• HYPOTHESIS
    • Accurate differentiation between inflammatory and neoplastic tumors of the pancreas remains a diagnostic dilemma for surgeons. The aim of the study was to assess the utility of 2 neoplastic markers, cancer antigen (CA) 19-9 and CA 125, in the differential diagnosis of pancreatic tumors.
  • DESIGN
    • The patients were assigned to a malignant or benign group based on cytological and histological evaluation of pancreatic lesion samples. The serum from each patient was tested for CA 19-9 and CA 125.
  • SETTING AND PATIENTS
    • One hundred ten patients with heterogeneous pancreatic lesions (inflammatory and malignant tumors) treated at a surgical department of a university hospital were analyzed.
  • INTERVENTIONS
    • Samples for cytological and histological evaluation were taken during ultrasonography-guided fine-needle aspiration biopsy or open surgery.
  • MAIN OUTCOME MEASURES
    • Sensitivity, specificity, and positive and negative predictive values of each test in the differential diagnosis of pancreatic tumors were determined.
  • RESULTS
    • The sensitivity, specificity, positive predictive value, and negative predictive value of the CA 19-9 test were 80.8%, 89.1%, 93.7%, and 89.2%, respectively.

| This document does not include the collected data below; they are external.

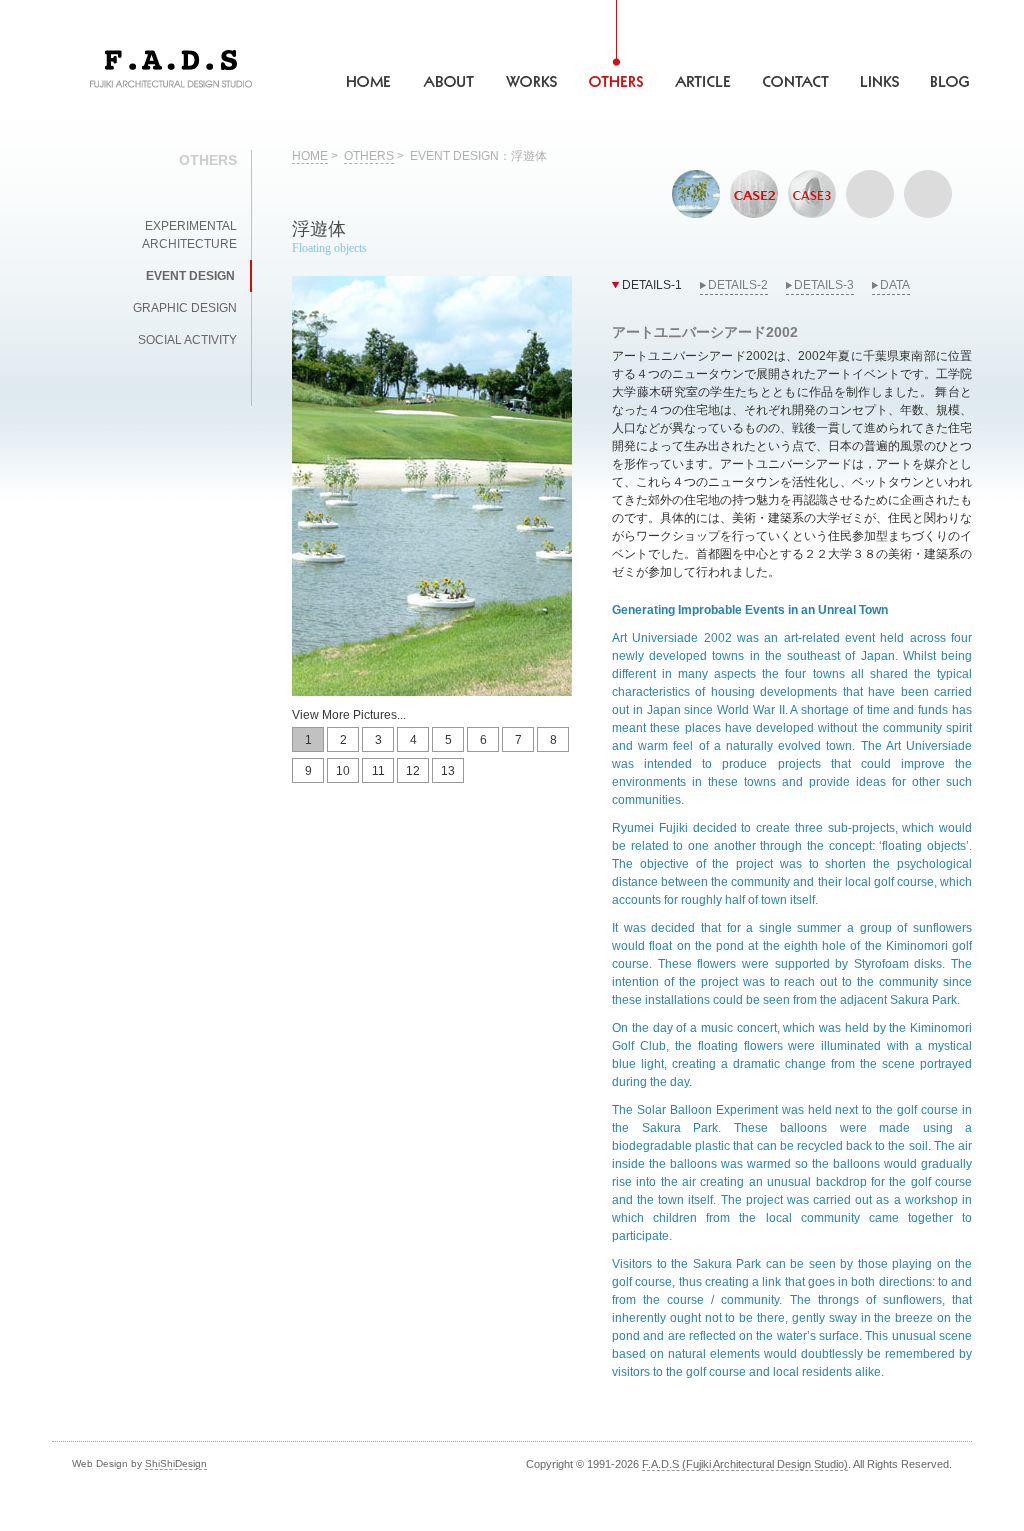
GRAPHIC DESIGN (185, 308)
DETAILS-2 (738, 285)
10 (343, 771)
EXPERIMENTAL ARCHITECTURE (189, 235)
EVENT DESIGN (190, 276)
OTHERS (369, 156)
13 (448, 771)
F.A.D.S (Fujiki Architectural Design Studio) (745, 1464)
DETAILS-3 (824, 285)
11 (378, 771)
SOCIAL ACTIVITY (187, 340)
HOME (310, 156)
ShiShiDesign (176, 1463)
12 (413, 771)
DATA (895, 285)
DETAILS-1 (652, 285)
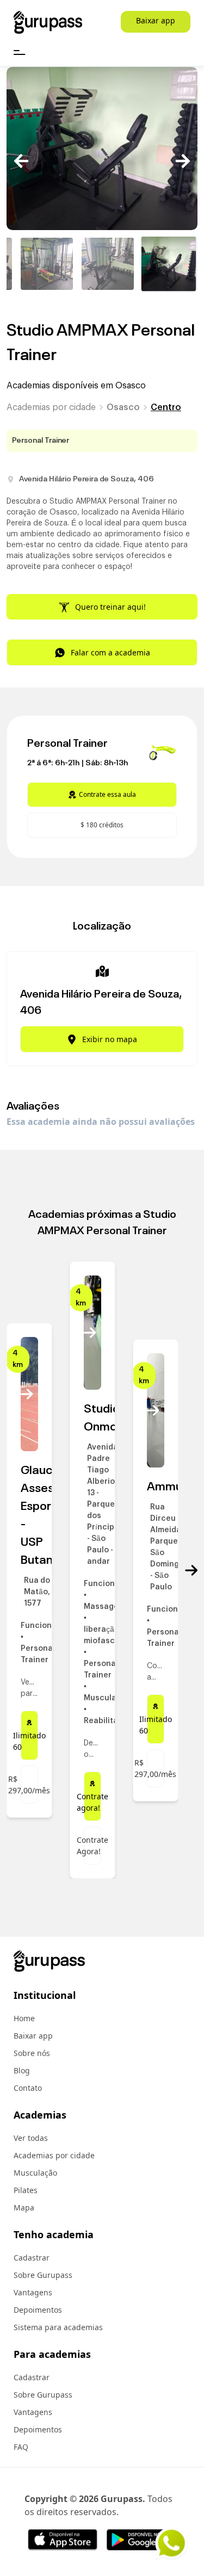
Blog (22, 2070)
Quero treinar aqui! (110, 607)
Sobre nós (32, 2053)
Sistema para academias (58, 2327)
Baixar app (155, 20)
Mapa (24, 2207)
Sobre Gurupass (43, 2275)
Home (24, 2018)
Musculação (35, 2173)
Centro (166, 407)
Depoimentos (38, 2310)
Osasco (123, 407)
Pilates (26, 2190)
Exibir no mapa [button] (109, 1039)
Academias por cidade (51, 407)
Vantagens (33, 2292)
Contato (28, 2088)
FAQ (21, 2447)
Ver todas (31, 2138)
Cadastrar (32, 2257)
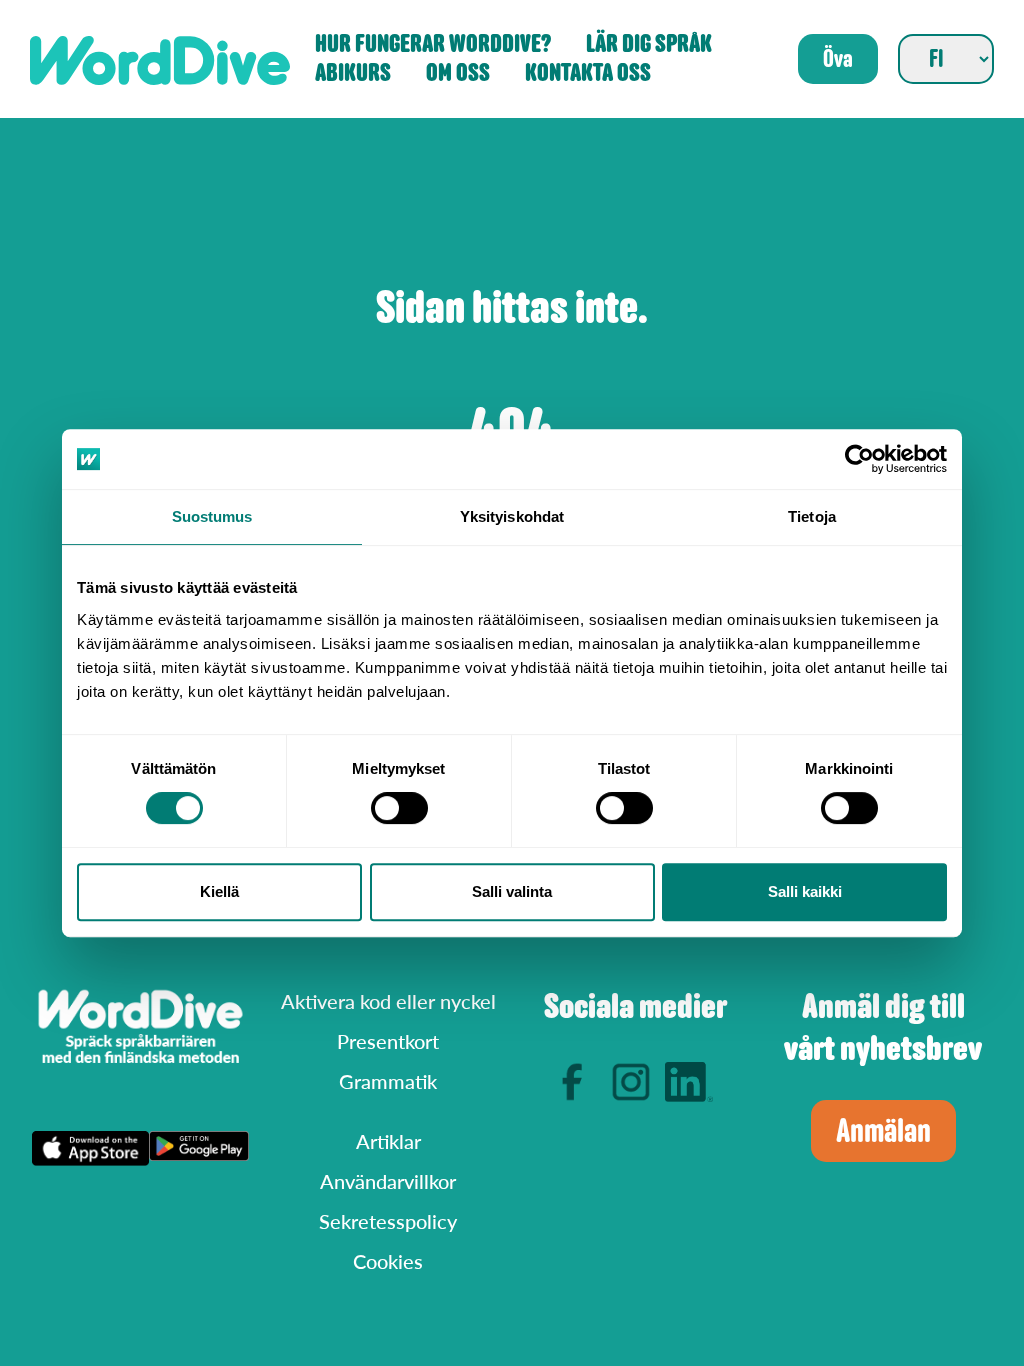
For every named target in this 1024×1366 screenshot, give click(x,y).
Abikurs (353, 73)
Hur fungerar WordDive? (433, 44)
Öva (838, 59)
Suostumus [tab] (212, 516)
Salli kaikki (805, 891)
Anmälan (883, 1131)
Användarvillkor (388, 1181)
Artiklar (388, 1141)
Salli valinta (512, 891)
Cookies (388, 1261)
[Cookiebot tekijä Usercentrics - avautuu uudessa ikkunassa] (859, 459)
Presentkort (388, 1041)
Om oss (458, 73)
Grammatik (388, 1081)
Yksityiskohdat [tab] (512, 516)
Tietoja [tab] (812, 516)
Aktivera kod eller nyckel (388, 1001)
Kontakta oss (588, 73)
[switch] (399, 808)
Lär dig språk (649, 44)
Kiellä (219, 891)
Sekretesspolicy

The sensitivity, specificity, positive predictive value, and negative predictive value of the CA 125 test were 60.8%, 83.3%, 88.2%, and 50.8%, respectively. The sensitivity and specificity of a combined evaluation of both CA 19-9 and CA 125 tests were 87.8% and 77.8%, respectively.
  • CONCLUSIONS
    • Taking into account the high but still limited sensitivity and specificity of the CA 19-9 and CA 125 tests, their results in the differential diagnosis of pancreatic tumors should be interpreted consistently and in reference to imaging techniques such as ultrasonography and computed tomography.